After two visits to the doctor and one to the allergist I had a bag full of drugs and a treatment protocol. When the dramamine no longer worked the physician gave me valium. That was the only pill that stopped the spinning sensation. I had meclizine (a strong antivertigo drug) to take at bedtime and a heavy duty nasal spray, Astepro, to use twice a day. I was instructed to drink lemon water to flush fluids out of my body and to avoid salt since one suspected cause was swollen eustachian tubes. I used a netipot to clean out my sinuses and kept the dramamine handy for mild and sudden bouts. I cancelled piano lessons for a whole week since I read that rest was an important part of recovery. When the spins stopped three weeks later I was given Nasocort to use during allergy season to try to keep my symptoms under control. I was given a referal to an ENT (Ear-Nose-Throat Doctor). I tucked the card away in my planner, but with the end of the school year and a long summer of stay-at-home motherhood, I put off going.
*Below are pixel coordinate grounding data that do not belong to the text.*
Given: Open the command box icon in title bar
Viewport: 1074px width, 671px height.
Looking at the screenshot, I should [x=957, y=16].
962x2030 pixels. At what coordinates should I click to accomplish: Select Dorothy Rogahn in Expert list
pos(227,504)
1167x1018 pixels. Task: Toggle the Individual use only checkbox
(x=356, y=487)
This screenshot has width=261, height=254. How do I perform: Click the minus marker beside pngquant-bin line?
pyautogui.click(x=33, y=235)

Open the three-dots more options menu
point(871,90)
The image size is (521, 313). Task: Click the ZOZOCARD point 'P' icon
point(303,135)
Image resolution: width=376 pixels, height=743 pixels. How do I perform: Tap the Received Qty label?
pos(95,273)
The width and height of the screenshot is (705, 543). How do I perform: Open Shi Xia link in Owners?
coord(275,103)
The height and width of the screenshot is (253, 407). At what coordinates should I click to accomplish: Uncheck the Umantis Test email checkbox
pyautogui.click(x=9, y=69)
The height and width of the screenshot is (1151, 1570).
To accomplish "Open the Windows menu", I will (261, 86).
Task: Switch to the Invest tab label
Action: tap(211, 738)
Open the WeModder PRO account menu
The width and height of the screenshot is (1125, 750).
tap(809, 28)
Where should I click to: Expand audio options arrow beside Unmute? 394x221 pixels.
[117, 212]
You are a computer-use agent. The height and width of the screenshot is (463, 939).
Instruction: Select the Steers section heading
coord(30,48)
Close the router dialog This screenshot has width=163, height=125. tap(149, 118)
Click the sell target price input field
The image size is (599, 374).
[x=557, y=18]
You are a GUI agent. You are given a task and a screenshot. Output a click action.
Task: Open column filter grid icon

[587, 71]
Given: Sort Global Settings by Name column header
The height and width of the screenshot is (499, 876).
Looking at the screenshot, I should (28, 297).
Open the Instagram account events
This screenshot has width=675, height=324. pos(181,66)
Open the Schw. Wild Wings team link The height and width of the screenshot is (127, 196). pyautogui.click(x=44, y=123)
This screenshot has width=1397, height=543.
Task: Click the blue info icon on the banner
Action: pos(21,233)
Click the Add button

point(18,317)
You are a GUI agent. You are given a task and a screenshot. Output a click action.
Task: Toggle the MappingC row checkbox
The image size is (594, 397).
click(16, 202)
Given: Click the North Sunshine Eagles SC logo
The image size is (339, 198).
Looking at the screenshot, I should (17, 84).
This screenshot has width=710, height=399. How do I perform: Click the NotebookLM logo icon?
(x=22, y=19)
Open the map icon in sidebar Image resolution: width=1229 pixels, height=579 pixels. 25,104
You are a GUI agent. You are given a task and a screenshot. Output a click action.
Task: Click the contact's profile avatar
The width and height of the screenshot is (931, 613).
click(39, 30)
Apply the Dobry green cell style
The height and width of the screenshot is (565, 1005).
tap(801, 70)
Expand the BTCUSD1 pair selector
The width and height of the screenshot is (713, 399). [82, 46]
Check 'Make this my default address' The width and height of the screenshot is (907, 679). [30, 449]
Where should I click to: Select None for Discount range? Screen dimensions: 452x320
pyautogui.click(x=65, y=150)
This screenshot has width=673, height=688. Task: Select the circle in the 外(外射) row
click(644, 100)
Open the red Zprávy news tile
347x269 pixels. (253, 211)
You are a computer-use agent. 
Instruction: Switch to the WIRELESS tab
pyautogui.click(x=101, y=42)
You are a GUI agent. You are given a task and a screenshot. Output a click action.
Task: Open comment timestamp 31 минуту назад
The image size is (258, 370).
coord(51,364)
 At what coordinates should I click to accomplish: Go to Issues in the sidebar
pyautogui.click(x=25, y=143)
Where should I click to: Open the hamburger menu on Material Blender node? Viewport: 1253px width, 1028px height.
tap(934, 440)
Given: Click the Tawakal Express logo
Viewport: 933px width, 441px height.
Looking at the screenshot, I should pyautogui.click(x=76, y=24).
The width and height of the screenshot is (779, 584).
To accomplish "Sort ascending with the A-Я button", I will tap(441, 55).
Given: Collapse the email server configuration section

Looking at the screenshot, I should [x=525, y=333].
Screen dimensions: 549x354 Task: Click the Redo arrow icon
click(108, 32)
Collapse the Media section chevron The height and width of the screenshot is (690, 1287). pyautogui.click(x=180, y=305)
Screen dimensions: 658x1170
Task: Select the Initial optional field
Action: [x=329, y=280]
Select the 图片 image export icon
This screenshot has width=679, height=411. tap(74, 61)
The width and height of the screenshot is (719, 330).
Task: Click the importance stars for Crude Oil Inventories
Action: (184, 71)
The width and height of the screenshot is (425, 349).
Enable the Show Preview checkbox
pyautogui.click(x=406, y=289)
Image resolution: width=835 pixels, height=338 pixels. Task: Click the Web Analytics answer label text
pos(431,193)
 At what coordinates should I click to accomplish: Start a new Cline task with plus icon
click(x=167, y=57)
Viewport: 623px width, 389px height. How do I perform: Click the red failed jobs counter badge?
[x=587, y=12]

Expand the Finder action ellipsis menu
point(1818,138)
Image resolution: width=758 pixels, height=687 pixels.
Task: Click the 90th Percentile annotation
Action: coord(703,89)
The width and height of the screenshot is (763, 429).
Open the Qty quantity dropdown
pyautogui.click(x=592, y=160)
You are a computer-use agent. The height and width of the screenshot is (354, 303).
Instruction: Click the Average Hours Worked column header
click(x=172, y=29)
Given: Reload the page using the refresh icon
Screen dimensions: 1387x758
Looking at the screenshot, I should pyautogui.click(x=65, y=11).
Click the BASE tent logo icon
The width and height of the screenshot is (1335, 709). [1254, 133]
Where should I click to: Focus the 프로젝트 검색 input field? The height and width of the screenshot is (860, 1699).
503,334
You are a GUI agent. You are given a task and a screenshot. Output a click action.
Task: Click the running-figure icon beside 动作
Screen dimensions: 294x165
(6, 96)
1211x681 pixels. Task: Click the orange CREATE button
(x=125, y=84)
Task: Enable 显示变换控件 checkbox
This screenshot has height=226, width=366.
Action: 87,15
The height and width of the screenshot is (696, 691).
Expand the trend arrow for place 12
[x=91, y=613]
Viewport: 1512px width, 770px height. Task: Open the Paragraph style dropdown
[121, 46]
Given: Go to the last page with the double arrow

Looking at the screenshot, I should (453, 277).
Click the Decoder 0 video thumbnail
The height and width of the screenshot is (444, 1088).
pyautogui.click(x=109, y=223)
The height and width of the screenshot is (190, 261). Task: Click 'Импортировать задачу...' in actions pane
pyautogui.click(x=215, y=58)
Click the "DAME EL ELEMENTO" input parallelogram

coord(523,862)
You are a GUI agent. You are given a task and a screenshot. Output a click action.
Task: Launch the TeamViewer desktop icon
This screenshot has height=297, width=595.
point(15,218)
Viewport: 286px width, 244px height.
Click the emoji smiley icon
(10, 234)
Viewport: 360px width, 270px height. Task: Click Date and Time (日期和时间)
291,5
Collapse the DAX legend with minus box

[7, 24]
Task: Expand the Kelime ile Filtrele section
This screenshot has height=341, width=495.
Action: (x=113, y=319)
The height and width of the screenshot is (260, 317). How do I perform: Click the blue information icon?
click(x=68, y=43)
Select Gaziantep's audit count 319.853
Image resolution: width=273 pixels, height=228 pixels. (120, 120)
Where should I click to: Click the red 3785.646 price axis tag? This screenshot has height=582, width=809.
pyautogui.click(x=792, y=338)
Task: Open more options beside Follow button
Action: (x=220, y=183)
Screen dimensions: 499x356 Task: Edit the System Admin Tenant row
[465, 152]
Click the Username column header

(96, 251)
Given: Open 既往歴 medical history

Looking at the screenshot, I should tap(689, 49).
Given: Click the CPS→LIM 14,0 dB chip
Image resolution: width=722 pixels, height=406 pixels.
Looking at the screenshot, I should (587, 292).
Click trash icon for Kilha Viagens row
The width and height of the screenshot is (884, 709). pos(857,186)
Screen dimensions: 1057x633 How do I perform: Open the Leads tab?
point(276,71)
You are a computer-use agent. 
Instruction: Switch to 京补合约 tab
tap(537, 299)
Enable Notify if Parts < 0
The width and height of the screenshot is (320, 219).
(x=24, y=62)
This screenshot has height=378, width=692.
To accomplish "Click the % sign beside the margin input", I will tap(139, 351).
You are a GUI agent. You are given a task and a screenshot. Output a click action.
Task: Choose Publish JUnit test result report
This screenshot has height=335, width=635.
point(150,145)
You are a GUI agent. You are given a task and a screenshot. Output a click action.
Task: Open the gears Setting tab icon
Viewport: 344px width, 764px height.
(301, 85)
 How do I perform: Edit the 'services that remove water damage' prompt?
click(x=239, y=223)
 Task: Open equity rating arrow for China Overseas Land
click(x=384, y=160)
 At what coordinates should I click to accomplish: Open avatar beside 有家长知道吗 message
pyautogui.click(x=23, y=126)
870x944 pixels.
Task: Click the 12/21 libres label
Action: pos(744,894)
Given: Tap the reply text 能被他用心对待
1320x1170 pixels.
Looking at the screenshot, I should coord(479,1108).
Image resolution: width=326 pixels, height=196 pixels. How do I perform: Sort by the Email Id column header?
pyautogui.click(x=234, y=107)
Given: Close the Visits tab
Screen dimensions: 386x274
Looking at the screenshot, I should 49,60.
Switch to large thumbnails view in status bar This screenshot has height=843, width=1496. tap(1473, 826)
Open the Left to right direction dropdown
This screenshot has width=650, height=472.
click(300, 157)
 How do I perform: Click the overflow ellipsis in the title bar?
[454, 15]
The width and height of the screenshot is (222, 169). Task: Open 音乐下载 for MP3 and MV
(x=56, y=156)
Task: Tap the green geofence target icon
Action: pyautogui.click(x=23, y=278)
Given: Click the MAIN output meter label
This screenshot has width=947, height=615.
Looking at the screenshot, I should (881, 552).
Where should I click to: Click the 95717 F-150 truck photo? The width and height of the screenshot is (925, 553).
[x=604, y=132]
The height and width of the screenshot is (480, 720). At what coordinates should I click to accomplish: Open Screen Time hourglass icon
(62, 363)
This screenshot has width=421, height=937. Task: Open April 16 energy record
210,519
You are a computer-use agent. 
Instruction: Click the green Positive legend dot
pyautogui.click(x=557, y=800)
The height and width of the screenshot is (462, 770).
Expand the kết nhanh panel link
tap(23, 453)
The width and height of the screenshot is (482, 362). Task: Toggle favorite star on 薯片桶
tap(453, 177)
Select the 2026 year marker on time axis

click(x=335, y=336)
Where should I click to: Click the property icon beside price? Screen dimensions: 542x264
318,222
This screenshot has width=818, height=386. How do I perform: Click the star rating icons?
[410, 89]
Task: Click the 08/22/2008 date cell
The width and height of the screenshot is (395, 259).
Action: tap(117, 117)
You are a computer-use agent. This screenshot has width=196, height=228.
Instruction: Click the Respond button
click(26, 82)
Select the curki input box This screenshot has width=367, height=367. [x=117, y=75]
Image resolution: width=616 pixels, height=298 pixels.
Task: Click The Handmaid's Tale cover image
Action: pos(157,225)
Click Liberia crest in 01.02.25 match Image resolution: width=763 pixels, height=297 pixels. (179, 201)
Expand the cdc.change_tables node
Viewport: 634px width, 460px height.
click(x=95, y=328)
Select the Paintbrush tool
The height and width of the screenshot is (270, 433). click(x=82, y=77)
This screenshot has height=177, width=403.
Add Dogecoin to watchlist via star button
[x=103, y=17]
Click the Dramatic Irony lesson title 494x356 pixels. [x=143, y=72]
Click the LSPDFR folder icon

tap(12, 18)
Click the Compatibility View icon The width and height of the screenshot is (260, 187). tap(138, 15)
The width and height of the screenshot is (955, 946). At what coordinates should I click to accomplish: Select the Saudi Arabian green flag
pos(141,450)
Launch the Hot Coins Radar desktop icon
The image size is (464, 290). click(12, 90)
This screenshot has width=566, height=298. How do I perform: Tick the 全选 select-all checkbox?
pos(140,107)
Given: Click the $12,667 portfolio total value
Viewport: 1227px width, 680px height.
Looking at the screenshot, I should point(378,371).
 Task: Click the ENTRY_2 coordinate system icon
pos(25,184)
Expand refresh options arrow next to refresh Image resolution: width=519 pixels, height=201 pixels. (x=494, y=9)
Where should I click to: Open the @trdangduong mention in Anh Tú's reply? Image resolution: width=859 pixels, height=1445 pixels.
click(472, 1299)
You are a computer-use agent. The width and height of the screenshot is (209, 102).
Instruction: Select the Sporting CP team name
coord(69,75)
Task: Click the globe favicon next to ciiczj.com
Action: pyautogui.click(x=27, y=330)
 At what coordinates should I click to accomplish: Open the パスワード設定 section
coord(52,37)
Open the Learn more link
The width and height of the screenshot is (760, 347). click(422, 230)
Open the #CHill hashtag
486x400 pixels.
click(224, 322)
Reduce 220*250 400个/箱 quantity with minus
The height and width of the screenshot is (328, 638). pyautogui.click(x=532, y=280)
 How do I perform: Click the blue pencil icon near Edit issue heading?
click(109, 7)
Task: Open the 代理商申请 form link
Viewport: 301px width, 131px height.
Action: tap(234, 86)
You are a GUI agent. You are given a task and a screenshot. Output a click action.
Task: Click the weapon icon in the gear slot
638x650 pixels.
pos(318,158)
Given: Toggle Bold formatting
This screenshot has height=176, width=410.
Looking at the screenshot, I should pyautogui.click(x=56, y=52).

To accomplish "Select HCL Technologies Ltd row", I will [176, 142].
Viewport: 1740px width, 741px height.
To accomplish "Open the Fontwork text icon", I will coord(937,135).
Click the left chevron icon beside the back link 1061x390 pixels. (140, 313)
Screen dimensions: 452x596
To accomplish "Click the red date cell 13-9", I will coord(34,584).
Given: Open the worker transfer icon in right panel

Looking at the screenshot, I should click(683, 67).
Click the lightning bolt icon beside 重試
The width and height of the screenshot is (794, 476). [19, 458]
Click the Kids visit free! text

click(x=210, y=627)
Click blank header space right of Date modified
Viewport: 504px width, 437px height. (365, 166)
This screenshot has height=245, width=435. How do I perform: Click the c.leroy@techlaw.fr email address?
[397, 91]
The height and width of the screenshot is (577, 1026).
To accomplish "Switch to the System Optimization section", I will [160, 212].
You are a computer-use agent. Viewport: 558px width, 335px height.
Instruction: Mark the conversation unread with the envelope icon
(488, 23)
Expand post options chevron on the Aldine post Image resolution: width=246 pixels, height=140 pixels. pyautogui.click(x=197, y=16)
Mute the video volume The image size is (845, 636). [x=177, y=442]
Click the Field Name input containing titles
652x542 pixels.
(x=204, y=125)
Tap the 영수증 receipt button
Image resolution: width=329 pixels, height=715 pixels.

Last Monday, on the way to an appointment, I started to black out. It came without warning. I assumed I was tired, or dehydrated. I turned on the air full blast, breathed deeply and made it home. There I drank a couple of large glasses of water and tried to take a nap. I thought it was better, but two days later, once again while driving somewhere, I had the sensation I was going to pass out. I talked to myself and made it safely to a parking lot near a rec center where I sat for an hour drinking water and getting a grip. But once in the car again I felt dizzy. It was a long, hard drive home with me pulling off to the curb after every turn around a corner. Now I knew this wasn't just fatigue or dehydration. My old spins are back with a vengance.
This time I feel mostly ok in my house. I can move around and work on the computer, I can walk with my friend, but the minute I turn a corner in the car I feel like I'm spinning on that horrible merry-go-round that I can't stop.
The symbolism of vertigo is not lost on me. I live a confusing, lively, busy and sometimes frenetic life trying to balance writing and music, friends and family, hobbies and chores. Like every modern woman I have many roles and multiple demands on my time. It's easy for things like doctor visits to get put off while I attend to business. But now I'm left without a choice. This spell has forced me to stay home, take stock, put first things first. I'm aware again how every illness has the potential to instruct us, every life challenge is an opportunity to learn, every set back a chance to grow. I don't know how long I'll be in this place. But I'll make the best of it. I have to.